The great white hope continues to suffer an inept front office that refuses to give the most physically gifted quarterback in the league the weapons he needs to succeed. Good riddance to the diva receivers in Gabe Davis and Stefon Diggs, but how about replacing them? I’ve heard nothing but Brandon Aiyuk and Deebo Samuels trade rumors all offseason—use the meagre second round pick acquired for Diggs as a trade piece or give me fifty hail marys full of grace to insure the first round rookie receiver and their tight end tandem can carry this wagon to February. Who has a stronger arm? Who runs like he does? Who has more traits than this guy? Mahomes doesn’t, but he’s more accurate and finesse to Allen’s shoot-from-the-hip/bulldog aura, and sadly those guys do not win. You can’t have a conversation about Josh Allen and exclude mention of Patrick Mahomes because he’s a game of horseshoes away from the ring. Stats and results are a tale told by an idiot full of sound and fury signifying nothing, and the eye-test says bluntly, this guy is in the mix for best quarterback in the world and simply put: he lost the game that was on the board in the moment, but his day to shine will come.  

1. Patrick Mahomes

Finally, the face of the league, the posterchild ad infinitum, the GOAT. No lead is safe, no field position long enough, and there is no time enough to spare. In order to beat Patrick Mahomes, you need to have the lead and you had better have the ball as the last second on the gameclock expires. What we considered clutch for Tom Brady is anticipated for Patrick Mahomes who routinely, to the point that it’s become expected, comes from behind to win the game, and he does it with an inevitability equaled in its certitude only to death.
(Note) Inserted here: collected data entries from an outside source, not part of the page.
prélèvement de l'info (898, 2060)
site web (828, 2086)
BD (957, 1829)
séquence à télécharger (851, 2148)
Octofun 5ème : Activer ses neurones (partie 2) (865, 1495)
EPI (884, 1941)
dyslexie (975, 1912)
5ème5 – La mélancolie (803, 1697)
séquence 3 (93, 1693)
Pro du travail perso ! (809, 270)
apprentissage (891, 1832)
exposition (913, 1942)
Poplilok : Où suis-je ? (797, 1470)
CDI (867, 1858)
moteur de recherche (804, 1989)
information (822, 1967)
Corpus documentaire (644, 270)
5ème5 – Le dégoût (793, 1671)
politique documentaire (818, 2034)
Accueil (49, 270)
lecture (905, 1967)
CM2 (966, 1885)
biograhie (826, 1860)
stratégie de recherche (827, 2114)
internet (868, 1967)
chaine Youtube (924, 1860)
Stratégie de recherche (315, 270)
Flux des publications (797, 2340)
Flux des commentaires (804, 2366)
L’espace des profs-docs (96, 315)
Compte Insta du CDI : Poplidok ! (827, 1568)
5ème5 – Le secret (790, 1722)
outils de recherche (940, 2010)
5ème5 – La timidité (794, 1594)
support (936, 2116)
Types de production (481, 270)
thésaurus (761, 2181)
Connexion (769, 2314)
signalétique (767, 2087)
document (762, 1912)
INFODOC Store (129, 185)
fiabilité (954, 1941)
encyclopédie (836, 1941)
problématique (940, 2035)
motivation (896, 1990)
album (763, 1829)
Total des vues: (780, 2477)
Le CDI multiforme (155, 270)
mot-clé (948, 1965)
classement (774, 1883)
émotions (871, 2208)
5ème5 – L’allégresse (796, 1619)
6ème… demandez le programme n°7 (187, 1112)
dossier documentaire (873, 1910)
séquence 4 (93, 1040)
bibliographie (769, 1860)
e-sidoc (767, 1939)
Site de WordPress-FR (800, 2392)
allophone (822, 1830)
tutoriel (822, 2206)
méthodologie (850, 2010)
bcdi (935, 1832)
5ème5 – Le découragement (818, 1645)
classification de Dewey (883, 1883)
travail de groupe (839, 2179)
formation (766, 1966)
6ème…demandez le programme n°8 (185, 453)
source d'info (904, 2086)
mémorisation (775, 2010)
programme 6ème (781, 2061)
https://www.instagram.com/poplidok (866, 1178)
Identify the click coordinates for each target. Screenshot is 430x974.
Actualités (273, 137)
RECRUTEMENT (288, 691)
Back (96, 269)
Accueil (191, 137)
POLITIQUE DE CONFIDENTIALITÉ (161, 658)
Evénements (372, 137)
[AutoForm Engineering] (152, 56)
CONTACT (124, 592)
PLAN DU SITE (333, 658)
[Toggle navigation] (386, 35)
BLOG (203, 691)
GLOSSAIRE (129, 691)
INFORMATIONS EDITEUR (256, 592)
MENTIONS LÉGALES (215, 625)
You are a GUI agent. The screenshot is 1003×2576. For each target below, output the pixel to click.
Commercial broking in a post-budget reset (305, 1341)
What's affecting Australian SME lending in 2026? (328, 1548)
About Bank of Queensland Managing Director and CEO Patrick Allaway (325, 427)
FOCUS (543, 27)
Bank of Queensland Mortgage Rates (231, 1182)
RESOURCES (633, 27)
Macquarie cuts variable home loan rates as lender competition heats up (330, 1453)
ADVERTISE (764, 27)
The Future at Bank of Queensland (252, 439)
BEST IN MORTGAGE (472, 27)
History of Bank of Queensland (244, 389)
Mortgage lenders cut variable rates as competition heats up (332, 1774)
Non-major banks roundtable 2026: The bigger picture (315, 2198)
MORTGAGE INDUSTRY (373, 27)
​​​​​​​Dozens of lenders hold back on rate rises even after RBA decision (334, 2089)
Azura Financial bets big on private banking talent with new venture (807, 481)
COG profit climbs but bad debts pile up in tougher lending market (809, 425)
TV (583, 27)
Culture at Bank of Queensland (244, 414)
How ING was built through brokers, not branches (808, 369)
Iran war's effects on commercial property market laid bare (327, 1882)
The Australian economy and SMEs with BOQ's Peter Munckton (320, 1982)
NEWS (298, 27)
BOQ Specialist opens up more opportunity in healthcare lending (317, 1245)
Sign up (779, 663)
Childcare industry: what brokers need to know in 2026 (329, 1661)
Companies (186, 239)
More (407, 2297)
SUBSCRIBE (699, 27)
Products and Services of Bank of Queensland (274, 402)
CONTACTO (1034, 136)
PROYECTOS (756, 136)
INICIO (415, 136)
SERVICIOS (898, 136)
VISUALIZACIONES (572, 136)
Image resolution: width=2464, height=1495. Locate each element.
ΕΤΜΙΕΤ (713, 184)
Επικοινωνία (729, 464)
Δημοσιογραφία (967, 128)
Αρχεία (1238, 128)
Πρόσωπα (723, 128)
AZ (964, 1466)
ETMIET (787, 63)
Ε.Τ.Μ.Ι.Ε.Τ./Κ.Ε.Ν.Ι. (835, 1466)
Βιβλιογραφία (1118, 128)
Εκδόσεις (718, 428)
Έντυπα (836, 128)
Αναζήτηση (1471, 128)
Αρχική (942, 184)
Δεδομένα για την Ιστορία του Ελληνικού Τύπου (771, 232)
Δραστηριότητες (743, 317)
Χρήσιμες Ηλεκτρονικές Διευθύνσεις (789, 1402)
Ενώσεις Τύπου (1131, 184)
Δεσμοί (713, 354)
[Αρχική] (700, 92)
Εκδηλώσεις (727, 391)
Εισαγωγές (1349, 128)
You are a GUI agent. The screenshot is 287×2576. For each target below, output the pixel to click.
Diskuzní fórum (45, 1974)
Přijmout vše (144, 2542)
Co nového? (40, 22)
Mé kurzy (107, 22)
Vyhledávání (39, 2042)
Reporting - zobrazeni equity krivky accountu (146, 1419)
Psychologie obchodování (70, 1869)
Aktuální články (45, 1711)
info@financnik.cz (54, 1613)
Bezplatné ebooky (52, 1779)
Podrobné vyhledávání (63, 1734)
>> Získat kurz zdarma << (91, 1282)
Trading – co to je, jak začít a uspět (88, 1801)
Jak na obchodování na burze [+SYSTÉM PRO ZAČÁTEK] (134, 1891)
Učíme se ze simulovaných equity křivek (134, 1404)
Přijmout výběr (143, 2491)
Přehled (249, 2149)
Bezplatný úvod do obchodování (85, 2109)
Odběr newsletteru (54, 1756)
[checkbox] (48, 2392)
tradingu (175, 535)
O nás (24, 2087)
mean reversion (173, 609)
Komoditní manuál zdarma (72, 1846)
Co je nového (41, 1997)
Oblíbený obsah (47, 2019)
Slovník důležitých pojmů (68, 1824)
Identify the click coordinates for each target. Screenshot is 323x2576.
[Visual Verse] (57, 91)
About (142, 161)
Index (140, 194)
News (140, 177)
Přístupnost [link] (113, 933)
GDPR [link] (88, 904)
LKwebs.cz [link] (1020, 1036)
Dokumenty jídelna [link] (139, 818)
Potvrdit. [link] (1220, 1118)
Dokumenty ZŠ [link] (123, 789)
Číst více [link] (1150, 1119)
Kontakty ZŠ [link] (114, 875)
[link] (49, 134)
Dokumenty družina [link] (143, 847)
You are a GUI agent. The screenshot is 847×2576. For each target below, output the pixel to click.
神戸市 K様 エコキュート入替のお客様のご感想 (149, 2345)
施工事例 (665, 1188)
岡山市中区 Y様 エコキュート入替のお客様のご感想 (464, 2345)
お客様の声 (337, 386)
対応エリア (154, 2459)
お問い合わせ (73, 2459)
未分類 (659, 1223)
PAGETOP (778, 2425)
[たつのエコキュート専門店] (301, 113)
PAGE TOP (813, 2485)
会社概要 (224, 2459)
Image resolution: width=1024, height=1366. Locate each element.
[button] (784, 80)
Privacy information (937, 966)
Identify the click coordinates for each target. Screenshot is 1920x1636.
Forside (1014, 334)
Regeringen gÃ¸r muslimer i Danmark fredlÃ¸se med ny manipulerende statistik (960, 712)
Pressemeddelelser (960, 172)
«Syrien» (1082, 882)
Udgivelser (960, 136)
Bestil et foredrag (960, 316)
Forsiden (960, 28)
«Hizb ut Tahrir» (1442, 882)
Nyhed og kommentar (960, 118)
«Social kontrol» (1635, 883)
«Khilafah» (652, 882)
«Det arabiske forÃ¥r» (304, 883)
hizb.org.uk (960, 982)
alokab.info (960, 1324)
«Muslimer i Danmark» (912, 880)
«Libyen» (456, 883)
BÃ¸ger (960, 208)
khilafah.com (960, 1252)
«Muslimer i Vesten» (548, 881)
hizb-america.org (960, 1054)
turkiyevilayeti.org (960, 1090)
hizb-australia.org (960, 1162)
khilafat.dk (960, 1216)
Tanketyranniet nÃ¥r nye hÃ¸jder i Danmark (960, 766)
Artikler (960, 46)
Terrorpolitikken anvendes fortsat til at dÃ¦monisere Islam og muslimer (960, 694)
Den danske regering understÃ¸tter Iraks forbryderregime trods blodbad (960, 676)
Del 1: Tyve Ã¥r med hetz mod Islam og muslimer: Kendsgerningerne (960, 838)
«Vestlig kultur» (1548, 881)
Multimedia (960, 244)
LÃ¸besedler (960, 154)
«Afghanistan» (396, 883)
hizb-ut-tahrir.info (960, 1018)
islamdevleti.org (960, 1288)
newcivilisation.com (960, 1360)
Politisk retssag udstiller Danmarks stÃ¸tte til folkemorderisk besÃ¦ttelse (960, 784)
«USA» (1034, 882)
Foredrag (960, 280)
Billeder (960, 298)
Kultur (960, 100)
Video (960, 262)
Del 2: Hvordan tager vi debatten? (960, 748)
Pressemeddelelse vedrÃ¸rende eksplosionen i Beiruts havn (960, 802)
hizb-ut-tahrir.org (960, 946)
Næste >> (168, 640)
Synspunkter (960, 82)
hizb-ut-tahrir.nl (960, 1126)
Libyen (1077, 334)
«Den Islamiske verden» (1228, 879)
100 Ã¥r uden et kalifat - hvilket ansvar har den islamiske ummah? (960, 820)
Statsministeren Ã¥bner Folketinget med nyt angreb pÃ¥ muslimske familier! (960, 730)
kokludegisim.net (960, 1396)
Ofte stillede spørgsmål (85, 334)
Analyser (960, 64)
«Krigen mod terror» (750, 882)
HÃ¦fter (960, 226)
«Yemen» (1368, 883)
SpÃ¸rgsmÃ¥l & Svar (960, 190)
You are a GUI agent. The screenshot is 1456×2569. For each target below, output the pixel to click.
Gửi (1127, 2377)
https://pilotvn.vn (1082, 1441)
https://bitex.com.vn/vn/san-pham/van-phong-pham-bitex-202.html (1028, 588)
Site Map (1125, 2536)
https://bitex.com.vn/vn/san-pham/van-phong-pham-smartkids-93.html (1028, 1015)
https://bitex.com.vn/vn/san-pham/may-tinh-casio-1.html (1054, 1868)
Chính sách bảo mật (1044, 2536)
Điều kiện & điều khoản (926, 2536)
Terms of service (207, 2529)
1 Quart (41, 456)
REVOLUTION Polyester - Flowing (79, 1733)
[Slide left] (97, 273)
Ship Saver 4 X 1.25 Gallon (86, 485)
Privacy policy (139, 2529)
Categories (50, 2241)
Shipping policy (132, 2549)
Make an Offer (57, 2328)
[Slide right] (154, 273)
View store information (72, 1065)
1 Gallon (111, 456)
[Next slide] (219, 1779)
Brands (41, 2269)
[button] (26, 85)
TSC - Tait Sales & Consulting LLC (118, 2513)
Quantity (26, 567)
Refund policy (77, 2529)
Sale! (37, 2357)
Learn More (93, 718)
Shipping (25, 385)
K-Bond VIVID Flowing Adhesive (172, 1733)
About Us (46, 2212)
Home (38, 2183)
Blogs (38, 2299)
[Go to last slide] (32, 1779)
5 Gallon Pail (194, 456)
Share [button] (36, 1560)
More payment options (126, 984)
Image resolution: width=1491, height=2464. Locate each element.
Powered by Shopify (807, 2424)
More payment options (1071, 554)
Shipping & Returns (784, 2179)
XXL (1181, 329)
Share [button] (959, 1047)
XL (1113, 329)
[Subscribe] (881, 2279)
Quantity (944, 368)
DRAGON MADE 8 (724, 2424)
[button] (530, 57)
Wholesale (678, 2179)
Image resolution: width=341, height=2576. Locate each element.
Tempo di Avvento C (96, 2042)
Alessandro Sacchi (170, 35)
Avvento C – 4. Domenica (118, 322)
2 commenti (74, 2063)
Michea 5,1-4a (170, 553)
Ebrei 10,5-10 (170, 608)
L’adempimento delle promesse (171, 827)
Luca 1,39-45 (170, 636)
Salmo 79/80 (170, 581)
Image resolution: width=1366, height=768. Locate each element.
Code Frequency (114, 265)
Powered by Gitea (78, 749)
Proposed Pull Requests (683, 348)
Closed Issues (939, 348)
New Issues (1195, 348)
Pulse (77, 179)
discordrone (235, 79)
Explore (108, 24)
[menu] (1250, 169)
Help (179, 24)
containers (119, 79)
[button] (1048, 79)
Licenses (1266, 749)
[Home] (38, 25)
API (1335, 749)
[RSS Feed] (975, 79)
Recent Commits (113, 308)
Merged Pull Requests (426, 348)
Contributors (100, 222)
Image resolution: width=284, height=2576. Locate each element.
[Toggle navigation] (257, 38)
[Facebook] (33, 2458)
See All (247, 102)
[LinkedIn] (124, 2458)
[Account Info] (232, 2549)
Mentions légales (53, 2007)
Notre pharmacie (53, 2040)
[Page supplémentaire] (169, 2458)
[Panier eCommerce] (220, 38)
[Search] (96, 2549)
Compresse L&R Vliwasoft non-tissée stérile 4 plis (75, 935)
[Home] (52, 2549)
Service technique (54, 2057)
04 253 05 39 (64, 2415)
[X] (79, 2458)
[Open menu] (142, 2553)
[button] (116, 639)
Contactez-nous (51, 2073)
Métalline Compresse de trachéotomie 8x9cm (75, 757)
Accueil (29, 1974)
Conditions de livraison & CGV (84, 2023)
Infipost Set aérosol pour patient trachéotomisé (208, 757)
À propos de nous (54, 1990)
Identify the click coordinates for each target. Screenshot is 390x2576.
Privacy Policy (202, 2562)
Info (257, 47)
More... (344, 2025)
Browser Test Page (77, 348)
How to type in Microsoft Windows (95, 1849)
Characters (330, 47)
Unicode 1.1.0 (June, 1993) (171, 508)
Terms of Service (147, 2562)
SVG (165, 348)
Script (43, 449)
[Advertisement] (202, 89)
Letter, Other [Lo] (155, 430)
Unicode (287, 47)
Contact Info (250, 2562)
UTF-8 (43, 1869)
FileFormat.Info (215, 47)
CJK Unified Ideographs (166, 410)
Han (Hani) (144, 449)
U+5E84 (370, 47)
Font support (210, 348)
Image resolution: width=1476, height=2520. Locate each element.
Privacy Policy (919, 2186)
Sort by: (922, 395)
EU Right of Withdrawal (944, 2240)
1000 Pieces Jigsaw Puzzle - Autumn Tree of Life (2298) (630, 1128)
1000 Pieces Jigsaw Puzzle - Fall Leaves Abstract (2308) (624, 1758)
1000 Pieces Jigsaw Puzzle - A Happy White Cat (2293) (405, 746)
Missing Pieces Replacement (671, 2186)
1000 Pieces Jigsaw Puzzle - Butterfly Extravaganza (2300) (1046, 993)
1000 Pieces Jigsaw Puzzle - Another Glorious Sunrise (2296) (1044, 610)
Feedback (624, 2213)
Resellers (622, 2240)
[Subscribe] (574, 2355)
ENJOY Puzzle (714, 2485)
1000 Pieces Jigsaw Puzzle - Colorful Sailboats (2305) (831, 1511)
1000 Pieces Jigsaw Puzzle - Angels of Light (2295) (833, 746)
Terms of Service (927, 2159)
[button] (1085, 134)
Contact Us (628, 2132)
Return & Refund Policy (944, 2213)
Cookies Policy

The days of fuck-it-Tyreek-is-down-there-somewhere are over, and the terror of defense-wins-championships is now on the side of the greatest quarterback in the NFL… hmm? Have we seen this story before? Apropos to color scheme, Mahomes/Reid are the fire to Belichick/Brady’s ice—I say ice will suffice. Now typically, I’m not a quarterback wins guy, meaning to say it’s a team sport, but I am a playoff wins guy. If a QB wins in the playoffs, it holds more significance because the game condenses, and defense so often dictates the terms of the outcome. If Patrick Mahomes has ten seconds on the clock and has to get a field goal, you’re out of luck. The league is in good hands for the next fifteen years.